> Entries supplied:
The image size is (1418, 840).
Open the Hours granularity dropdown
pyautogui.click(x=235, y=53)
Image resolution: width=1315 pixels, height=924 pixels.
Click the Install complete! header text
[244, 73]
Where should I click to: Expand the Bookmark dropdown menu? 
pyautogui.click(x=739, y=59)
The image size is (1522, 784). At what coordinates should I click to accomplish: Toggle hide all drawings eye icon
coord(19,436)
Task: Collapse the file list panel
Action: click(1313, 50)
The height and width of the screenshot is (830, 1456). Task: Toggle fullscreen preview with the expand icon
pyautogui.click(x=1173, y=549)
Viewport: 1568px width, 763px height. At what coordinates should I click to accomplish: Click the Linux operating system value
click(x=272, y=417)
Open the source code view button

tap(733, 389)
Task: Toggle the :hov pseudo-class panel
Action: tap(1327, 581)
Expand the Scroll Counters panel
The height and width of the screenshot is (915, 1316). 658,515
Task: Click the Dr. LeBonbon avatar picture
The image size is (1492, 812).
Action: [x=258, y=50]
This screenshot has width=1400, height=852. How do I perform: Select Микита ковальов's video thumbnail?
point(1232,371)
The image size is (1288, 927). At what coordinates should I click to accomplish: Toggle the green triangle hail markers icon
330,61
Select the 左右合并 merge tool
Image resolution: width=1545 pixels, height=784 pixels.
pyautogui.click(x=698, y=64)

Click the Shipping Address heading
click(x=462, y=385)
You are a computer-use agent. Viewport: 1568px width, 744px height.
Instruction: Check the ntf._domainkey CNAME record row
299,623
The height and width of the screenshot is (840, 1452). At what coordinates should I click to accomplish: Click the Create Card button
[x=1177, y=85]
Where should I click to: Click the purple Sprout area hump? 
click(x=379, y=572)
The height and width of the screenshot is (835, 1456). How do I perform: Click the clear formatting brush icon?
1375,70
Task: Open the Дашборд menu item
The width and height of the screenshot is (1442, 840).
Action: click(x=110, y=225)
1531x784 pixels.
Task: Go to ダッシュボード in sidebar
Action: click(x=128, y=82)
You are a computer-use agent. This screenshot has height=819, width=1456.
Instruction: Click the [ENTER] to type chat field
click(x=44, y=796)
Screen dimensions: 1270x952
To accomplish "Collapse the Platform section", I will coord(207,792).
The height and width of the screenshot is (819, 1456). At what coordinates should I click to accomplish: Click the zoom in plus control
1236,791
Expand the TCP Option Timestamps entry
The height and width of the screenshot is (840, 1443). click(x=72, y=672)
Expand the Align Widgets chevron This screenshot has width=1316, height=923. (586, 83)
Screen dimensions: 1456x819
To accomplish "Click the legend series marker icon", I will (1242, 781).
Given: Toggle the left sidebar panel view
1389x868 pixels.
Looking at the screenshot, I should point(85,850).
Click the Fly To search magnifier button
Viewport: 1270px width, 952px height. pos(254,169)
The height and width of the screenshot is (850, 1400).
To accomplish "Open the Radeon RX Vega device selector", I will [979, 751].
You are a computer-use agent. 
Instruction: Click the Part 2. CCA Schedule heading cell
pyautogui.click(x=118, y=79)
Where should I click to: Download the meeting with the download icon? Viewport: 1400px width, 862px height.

> The task: Find and copy each line in the material above where the string "will" occurs.

> Exercise result:
To accomplish "Collapse the Platform section", I will coord(207,792).
To accomplish "Click the legend series marker icon", I will (1242, 781).
To accomplish "Open the Radeon RX Vega device selector", I will [979, 751].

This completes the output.